The Grand Rapids city charter was adopted by popular vote May 1, 1850, and the first informal meeting of the Common Council was held on May 18th. Two days later the Council met and organized and adopted, temporarily, the Rules of Order of the Detroit Common Council. May 22nd saw several ordinances passed relative to taverns and inns; ordinaries and groceries; ball alleys, billiards and other games; and shows and theatrical exhibitions. In June the first city license for tavern keeper was granted to Gottlieb Christ of the Bridge Street House. The pay of City Surveyor was set at $2 per day.

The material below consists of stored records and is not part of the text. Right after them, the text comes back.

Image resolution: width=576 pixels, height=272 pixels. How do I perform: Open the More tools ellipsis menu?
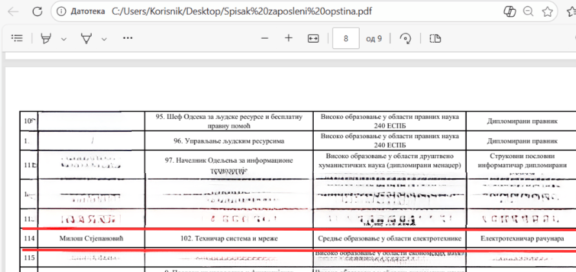point(127,39)
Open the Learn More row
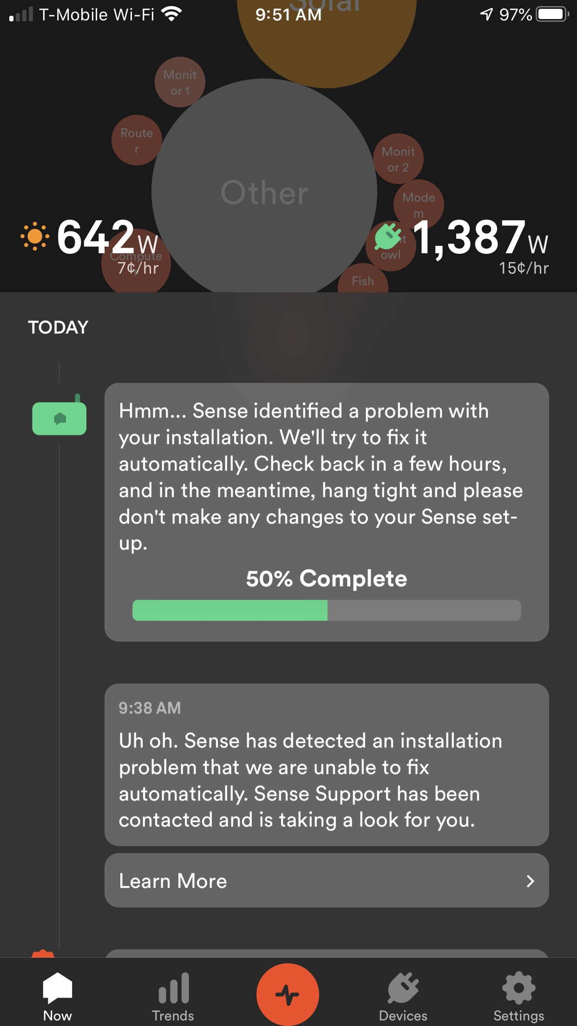The height and width of the screenshot is (1026, 577). (326, 881)
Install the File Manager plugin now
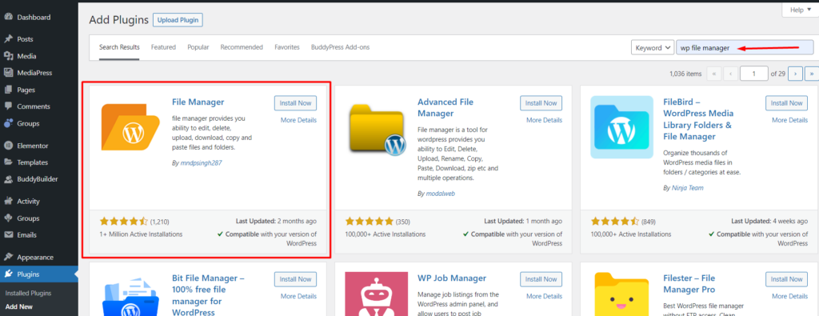819x316 pixels. click(x=295, y=103)
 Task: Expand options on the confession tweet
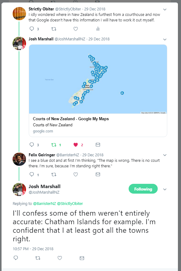(x=165, y=189)
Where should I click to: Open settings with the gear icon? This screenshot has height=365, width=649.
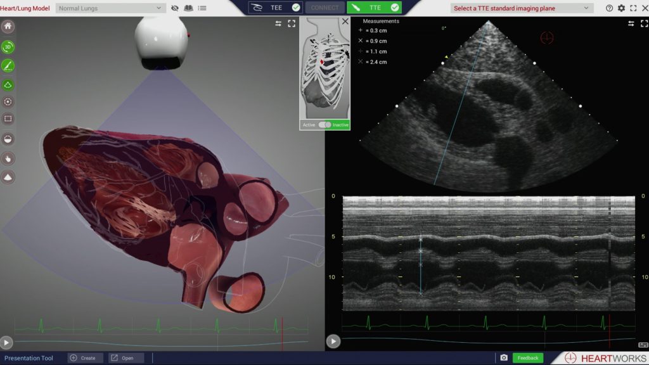point(621,8)
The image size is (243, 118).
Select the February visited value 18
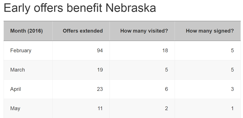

A city seal, designed and engraved by Aaron B. Turner, the city clerk, was adopted on June 25th. Joseph Penney, a member of the newly formed Common Council, suggested the Latin motto, Motu Viget, broadly translated as ‘Strength in Activity’.
Seven years later a new charter was passed on February 14, 1857. A room, in the upper story of a building at the corner of Lyon and Canal Streets, was rented for Council meetings at $75 a year. In July of the same year they also tinkered with the following details of the city’s seal: the hand holding the scales of justice, placement of the shield in relation to the eagle, and ‘City of Grand Rapids M’ was replaced by ‘City of Grand Rapids Mich.’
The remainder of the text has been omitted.